» **Exercise brief**:
Reproduce the items below, replacing every instance of "Instruction" with "Command" and leaving everything else unchanged.
═══ Data for this task
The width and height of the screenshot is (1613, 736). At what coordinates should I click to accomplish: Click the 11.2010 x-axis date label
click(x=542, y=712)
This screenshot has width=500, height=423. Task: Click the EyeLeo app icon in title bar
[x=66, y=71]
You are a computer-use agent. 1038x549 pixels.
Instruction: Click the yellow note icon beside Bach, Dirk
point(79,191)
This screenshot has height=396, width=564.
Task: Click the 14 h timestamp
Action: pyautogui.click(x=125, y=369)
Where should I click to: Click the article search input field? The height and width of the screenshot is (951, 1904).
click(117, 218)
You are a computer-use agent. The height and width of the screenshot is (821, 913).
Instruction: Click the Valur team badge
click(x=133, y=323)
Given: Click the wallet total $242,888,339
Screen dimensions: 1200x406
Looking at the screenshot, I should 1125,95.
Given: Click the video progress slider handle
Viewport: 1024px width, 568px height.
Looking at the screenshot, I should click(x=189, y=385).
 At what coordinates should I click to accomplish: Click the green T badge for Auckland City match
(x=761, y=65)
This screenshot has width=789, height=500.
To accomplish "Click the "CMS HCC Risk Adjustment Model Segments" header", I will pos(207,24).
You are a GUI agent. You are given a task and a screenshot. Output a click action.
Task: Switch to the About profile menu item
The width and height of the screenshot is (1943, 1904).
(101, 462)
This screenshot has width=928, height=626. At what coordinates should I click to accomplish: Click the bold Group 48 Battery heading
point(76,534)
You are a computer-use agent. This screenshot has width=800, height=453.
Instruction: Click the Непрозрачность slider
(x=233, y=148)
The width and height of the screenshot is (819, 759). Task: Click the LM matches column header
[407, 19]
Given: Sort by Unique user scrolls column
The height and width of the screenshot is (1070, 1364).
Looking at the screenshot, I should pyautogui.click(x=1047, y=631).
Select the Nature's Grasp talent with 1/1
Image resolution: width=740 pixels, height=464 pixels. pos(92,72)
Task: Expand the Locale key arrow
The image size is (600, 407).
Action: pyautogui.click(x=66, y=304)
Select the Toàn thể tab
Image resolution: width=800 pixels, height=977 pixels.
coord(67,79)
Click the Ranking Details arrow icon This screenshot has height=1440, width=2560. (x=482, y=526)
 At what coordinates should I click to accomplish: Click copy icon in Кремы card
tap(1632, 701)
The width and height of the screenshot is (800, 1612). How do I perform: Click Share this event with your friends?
══════
» **Written response**:
The width and height of the screenshot is (1613, 736). At what coordinates should I click to accomplish: Click the 11.2010 x-axis date label
click(x=542, y=712)
This screenshot has width=500, height=423. Task: Click the EyeLeo app icon in title bar
[x=66, y=71]
You are a computer-use agent. 1038x549 pixels.
Command: Click the yellow note icon beside Bach, Dirk
point(79,191)
This screenshot has height=396, width=564.
Task: Click the 14 h timestamp
Action: pyautogui.click(x=125, y=369)
Where should I click to: Click the article search input field? The height and width of the screenshot is (951, 1904).
click(117, 218)
You are a computer-use agent. The height and width of the screenshot is (821, 913).
Command: Click the Valur team badge
click(x=133, y=323)
Given: Click the wallet total $242,888,339
Screen dimensions: 1200x406
Looking at the screenshot, I should 1125,95.
Given: Click the video progress slider handle
Viewport: 1024px width, 568px height.
Looking at the screenshot, I should click(x=189, y=385).
 At what coordinates should I click to accomplish: Click the green T badge for Auckland City match
(x=761, y=65)
This screenshot has width=789, height=500.
To accomplish "Click the "CMS HCC Risk Adjustment Model Segments" header", I will pos(207,24).
You are a GUI agent. You are given a task and a screenshot. Output a click action.
Task: Switch to the About profile menu item
The width and height of the screenshot is (1943, 1904).
(101, 462)
This screenshot has width=928, height=626. At what coordinates should I click to accomplish: Click the bold Group 48 Battery heading
point(76,534)
You are a computer-use agent. This screenshot has width=800, height=453.
Command: Click the Непрозрачность slider
(x=233, y=148)
The width and height of the screenshot is (819, 759). Task: Click the LM matches column header
[407, 19]
Given: Sort by Unique user scrolls column
The height and width of the screenshot is (1070, 1364).
Looking at the screenshot, I should pyautogui.click(x=1047, y=631).
Select the Nature's Grasp talent with 1/1
Image resolution: width=740 pixels, height=464 pixels. pos(92,72)
Task: Expand the Locale key arrow
The image size is (600, 407).
Action: pyautogui.click(x=66, y=304)
Select the Toàn thể tab
Image resolution: width=800 pixels, height=977 pixels.
coord(67,79)
Click the Ranking Details arrow icon This screenshot has height=1440, width=2560. (x=482, y=526)
 At what coordinates should I click to accomplish: Click copy icon in Кремы card
tap(1632, 701)
The width and height of the screenshot is (800, 1612). How do I perform: Click Share this event with your friends?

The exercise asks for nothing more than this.